Instructions to follow: Please copy every line with the string "least" from the entries below.

Data records:
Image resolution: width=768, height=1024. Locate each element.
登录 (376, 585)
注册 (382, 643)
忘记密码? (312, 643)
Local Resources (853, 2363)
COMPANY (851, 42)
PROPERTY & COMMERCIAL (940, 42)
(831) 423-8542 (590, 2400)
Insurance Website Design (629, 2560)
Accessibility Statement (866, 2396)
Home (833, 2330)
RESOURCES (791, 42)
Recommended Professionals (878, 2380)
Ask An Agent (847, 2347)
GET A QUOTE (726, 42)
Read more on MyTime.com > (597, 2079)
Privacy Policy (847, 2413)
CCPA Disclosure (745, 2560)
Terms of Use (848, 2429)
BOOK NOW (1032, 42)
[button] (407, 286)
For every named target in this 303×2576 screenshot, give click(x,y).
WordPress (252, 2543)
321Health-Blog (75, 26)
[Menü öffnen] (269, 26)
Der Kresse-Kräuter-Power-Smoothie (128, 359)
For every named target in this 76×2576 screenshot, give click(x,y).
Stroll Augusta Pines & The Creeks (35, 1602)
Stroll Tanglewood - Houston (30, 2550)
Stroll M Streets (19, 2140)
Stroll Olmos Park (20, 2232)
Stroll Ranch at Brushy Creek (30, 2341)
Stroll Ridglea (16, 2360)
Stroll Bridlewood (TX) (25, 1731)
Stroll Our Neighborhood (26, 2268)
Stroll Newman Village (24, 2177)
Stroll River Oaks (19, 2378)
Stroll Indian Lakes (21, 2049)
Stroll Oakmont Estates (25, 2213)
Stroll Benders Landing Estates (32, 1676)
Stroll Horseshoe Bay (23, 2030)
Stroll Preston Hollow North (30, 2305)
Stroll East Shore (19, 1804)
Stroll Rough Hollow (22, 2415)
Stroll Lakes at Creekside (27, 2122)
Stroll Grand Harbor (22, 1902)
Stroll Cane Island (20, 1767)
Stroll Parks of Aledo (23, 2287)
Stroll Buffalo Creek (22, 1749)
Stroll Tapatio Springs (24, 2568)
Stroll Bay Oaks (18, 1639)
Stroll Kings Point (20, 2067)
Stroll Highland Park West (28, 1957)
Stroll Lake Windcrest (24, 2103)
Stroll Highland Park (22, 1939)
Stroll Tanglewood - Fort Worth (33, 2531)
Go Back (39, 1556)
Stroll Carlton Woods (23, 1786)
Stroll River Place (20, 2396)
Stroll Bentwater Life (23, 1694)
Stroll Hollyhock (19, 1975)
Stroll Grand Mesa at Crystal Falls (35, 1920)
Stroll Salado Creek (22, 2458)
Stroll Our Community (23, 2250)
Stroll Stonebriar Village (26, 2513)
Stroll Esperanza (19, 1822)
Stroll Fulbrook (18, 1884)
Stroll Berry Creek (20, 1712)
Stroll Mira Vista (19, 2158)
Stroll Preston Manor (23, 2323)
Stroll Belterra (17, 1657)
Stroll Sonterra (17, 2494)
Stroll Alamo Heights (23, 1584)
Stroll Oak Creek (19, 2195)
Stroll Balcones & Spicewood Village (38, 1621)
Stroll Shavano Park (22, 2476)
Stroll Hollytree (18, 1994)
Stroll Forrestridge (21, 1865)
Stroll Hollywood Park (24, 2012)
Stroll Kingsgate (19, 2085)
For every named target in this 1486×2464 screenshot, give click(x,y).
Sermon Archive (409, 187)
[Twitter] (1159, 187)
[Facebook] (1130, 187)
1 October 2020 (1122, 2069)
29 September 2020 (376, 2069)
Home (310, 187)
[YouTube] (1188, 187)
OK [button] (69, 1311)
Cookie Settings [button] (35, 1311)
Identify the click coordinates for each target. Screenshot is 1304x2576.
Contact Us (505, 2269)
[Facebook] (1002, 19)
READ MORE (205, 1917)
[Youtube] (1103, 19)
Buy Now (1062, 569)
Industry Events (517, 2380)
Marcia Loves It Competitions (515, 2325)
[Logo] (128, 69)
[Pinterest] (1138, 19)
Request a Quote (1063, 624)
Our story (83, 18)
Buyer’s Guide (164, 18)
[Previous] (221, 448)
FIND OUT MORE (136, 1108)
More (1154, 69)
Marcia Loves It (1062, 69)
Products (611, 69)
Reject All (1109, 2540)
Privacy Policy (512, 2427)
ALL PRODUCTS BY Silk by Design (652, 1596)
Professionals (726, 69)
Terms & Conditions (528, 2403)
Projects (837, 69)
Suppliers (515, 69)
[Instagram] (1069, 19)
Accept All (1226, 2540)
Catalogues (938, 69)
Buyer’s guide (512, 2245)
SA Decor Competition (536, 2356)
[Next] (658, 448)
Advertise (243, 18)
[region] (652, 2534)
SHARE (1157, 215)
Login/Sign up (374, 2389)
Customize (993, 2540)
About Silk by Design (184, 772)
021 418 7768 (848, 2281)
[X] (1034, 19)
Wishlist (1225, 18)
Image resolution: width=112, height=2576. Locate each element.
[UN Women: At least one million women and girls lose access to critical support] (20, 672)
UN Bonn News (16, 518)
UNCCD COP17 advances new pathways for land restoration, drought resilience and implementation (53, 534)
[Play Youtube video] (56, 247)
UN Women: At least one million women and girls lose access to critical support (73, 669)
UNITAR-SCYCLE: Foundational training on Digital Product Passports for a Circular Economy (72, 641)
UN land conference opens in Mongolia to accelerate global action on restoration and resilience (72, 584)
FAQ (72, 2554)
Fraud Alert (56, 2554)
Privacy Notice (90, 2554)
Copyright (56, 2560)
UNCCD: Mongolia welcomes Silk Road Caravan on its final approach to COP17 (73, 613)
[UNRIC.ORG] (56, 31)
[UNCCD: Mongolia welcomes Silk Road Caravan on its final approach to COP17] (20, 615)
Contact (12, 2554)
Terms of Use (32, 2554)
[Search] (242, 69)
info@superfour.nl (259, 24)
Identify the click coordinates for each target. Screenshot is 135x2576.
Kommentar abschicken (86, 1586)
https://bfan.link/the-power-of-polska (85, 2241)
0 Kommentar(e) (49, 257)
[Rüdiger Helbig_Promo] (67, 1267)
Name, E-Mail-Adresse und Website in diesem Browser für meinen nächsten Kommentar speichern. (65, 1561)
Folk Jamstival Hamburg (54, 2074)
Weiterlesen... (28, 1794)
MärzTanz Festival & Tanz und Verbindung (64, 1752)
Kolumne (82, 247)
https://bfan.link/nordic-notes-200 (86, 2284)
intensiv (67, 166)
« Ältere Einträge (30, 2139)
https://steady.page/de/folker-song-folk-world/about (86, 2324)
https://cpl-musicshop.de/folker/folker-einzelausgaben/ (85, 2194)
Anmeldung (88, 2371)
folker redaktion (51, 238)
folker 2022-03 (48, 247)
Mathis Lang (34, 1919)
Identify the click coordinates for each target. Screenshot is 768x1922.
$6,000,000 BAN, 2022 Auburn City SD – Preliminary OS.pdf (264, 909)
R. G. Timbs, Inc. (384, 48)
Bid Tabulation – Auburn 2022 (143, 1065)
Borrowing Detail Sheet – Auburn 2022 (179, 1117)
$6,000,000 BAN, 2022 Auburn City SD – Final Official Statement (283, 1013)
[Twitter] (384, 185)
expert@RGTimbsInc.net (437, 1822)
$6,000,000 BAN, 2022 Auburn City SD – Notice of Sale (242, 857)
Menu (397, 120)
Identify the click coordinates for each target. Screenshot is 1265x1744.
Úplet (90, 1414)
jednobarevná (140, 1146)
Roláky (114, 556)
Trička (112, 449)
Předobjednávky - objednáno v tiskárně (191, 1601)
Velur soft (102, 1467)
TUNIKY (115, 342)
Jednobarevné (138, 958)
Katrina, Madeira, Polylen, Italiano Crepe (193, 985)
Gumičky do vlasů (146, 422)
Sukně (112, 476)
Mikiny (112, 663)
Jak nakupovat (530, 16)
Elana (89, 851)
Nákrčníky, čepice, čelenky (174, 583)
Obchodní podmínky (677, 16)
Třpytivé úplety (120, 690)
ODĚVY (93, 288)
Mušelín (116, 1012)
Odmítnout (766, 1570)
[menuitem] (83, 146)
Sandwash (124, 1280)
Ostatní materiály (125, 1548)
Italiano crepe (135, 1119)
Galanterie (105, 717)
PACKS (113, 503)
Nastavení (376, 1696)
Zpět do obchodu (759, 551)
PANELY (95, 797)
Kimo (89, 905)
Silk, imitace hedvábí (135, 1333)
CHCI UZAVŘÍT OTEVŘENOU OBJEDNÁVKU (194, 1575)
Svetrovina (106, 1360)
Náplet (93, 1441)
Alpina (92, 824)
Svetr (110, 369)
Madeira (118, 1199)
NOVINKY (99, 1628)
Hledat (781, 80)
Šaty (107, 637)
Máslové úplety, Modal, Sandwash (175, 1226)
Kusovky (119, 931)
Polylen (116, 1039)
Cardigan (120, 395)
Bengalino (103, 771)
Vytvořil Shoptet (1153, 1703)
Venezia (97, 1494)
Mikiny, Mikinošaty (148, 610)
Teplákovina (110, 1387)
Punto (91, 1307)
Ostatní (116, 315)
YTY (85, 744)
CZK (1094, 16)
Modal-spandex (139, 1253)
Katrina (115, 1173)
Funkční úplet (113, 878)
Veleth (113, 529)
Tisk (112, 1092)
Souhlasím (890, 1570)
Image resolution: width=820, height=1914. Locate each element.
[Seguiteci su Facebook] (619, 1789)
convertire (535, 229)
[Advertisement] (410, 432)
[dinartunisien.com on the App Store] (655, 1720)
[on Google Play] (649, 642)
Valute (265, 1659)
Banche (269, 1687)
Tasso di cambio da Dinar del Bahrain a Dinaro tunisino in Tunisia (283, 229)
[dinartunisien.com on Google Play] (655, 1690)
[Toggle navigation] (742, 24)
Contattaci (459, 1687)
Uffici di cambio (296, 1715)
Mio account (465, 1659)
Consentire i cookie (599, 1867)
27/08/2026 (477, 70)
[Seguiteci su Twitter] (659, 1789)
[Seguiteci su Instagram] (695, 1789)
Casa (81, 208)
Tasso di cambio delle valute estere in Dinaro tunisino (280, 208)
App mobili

Task response:
[UN Women: At least one million women and girls lose access to critical support] (20, 672)
UN Women: At least one million women and girls lose access to critical support (73, 669)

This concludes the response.